PROVIDED DATA
** begin **
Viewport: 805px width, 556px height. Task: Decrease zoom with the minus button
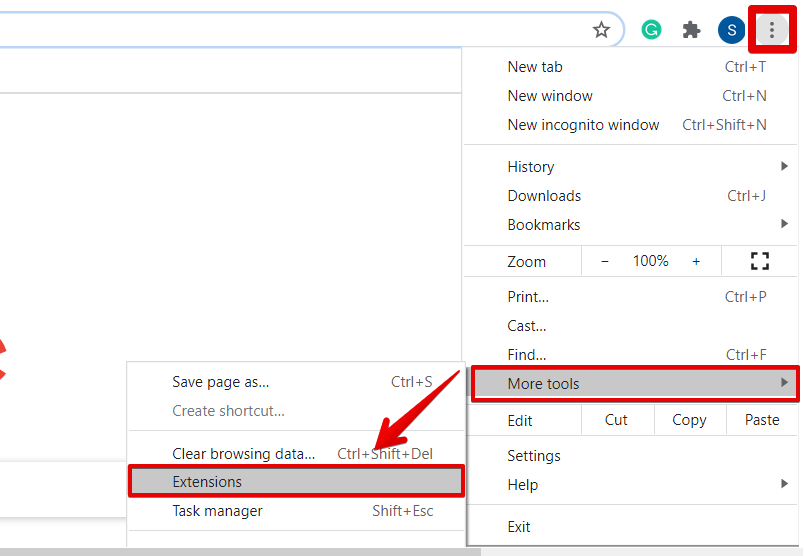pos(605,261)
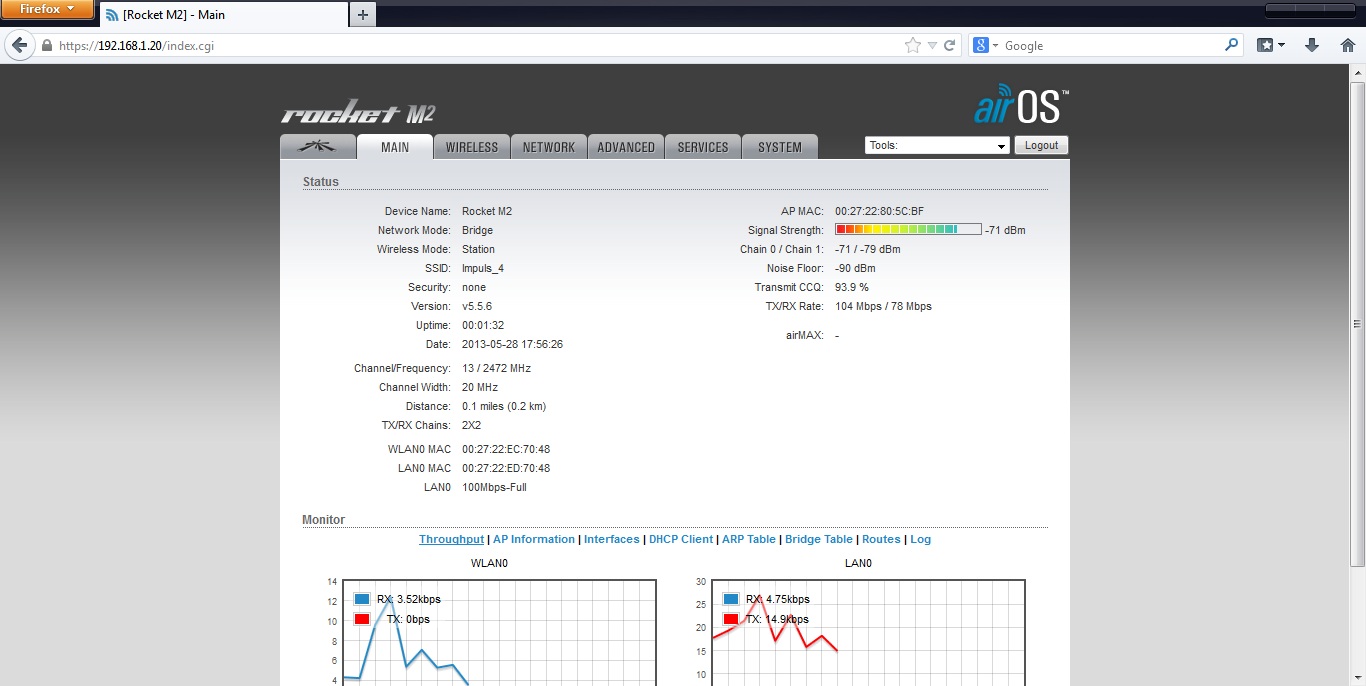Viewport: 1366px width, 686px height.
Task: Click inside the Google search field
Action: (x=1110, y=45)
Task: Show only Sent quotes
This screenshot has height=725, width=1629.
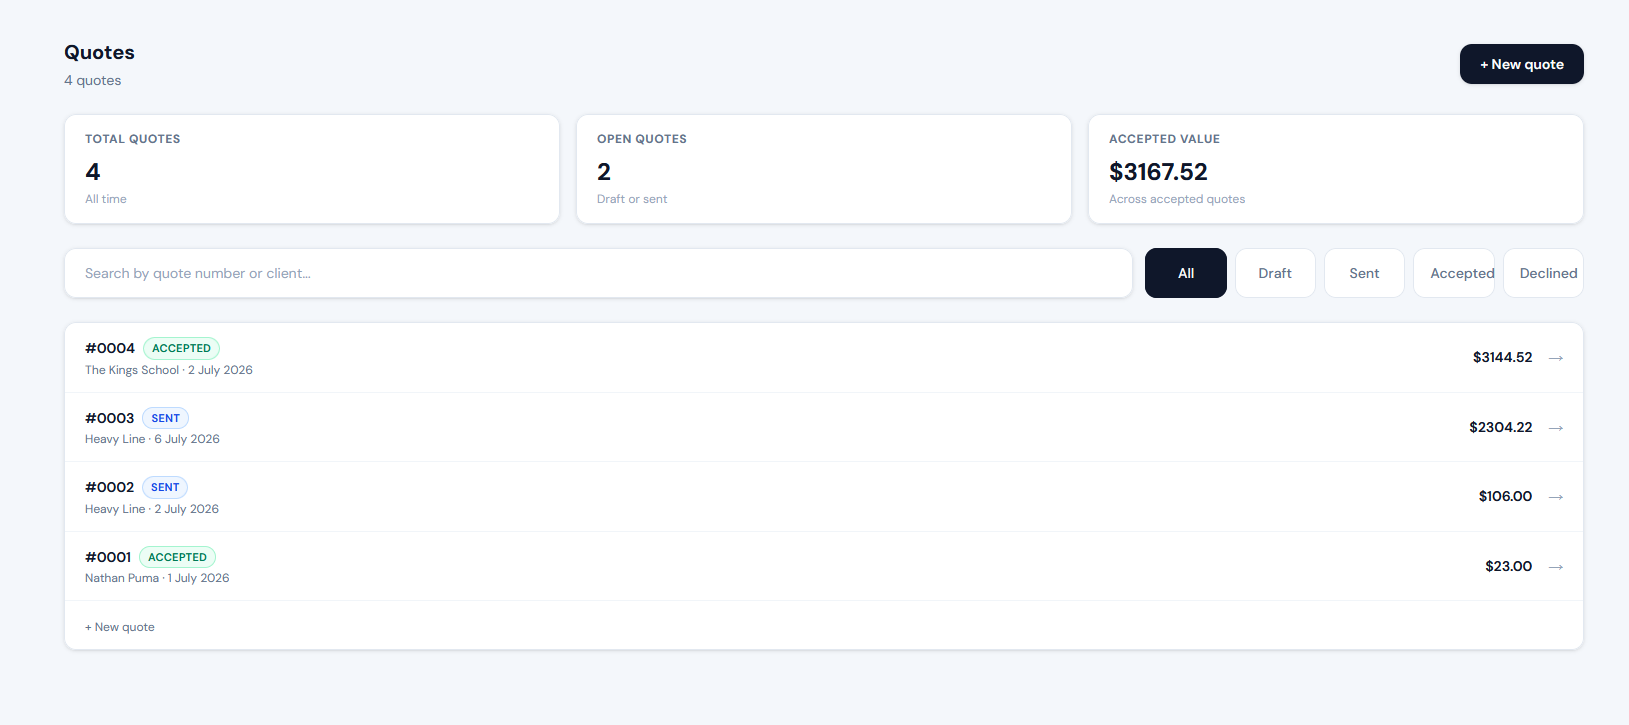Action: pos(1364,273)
** end **
** begin **
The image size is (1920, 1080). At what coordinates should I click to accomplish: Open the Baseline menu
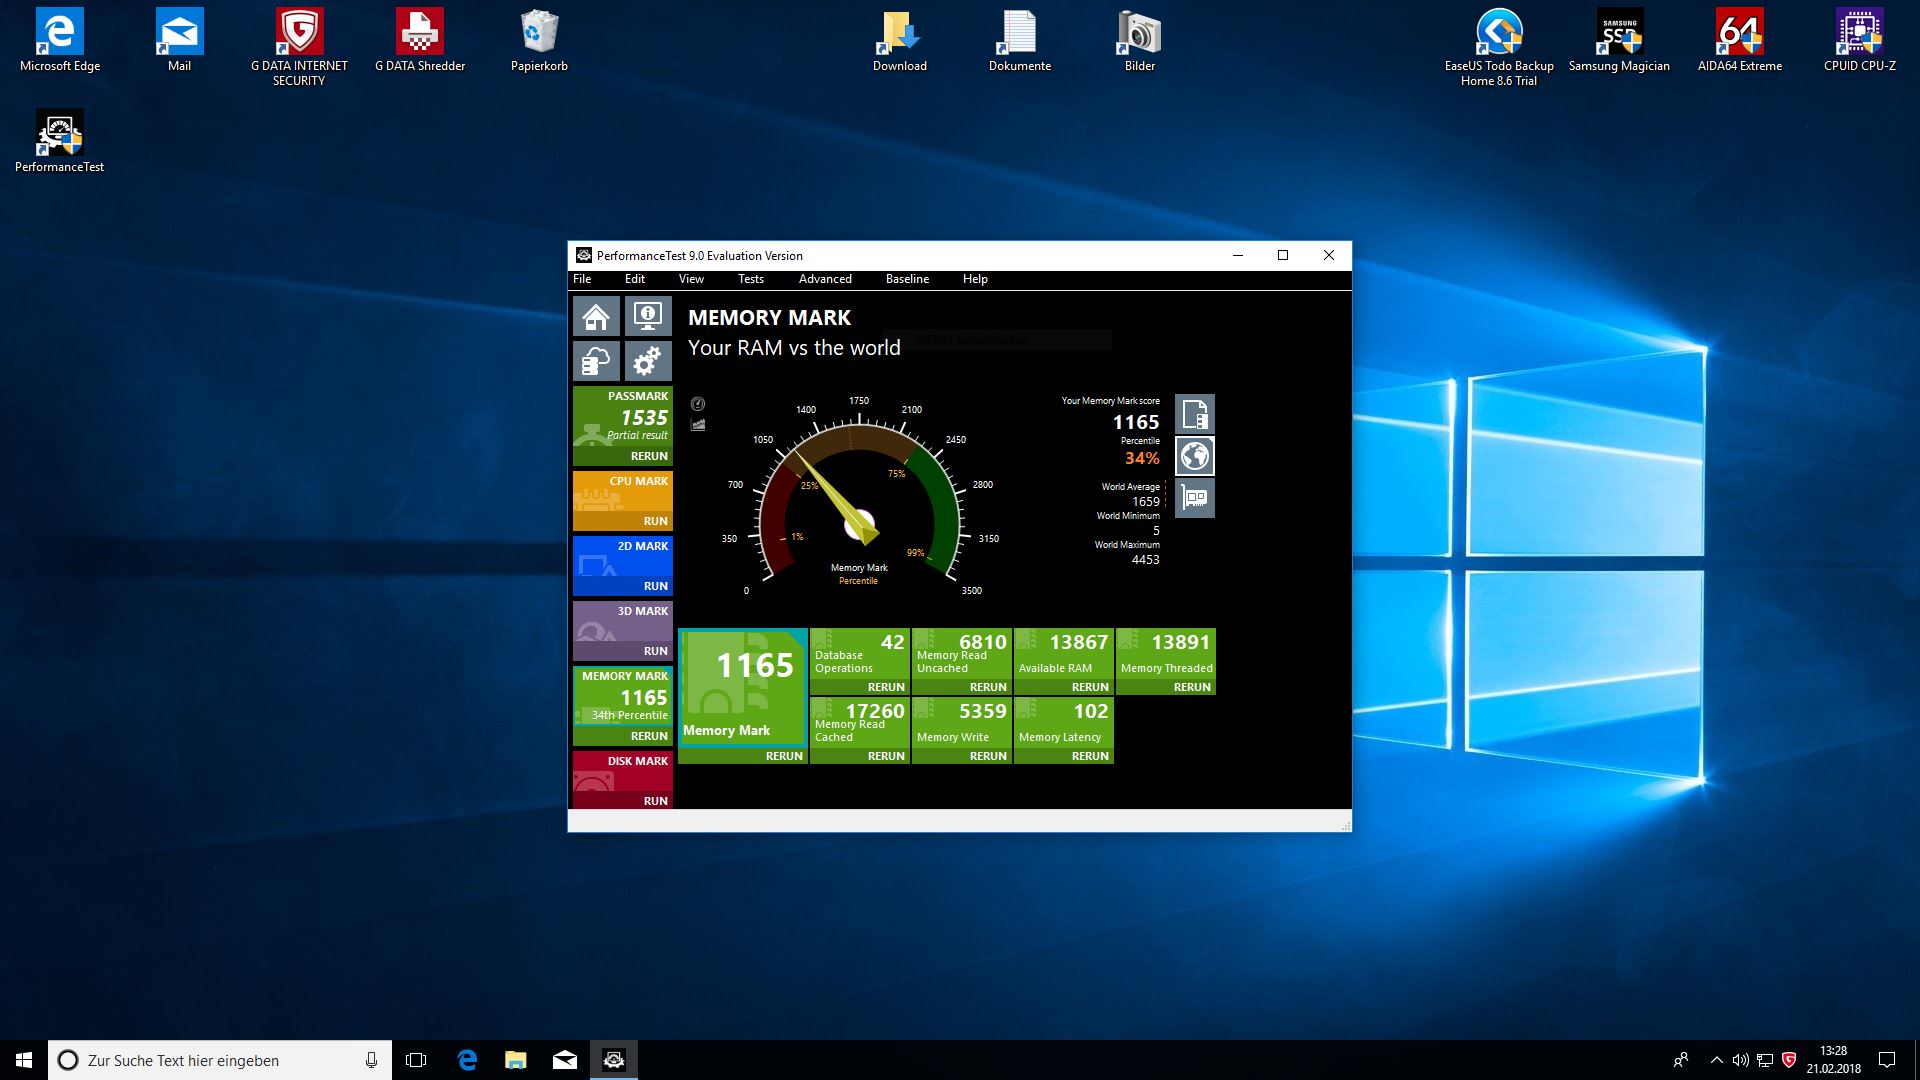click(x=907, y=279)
** end **
** begin **
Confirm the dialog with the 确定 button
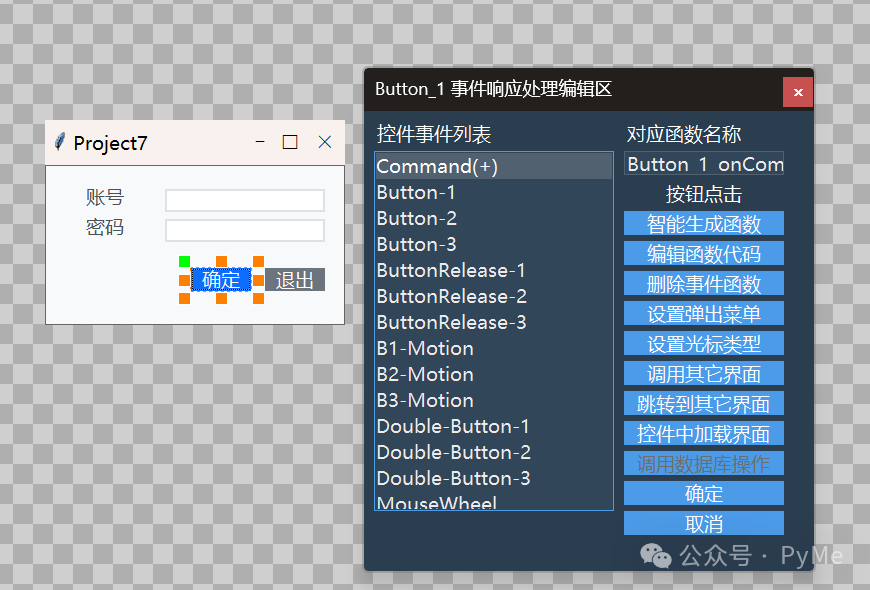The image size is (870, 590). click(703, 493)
** end **
TASK PROMPT
Rename "Baseline" to "Overview" in the lines starting with the line with "The image size is (1920, 1080)." and going on through the line with "click(x=907, y=279)", and give those lines again with nothing else changed. Leave the pictures out of your answer.

RIGHT ANSWER
The image size is (1920, 1080). At what coordinates should I click to accomplish: Open the Overview menu
click(x=907, y=279)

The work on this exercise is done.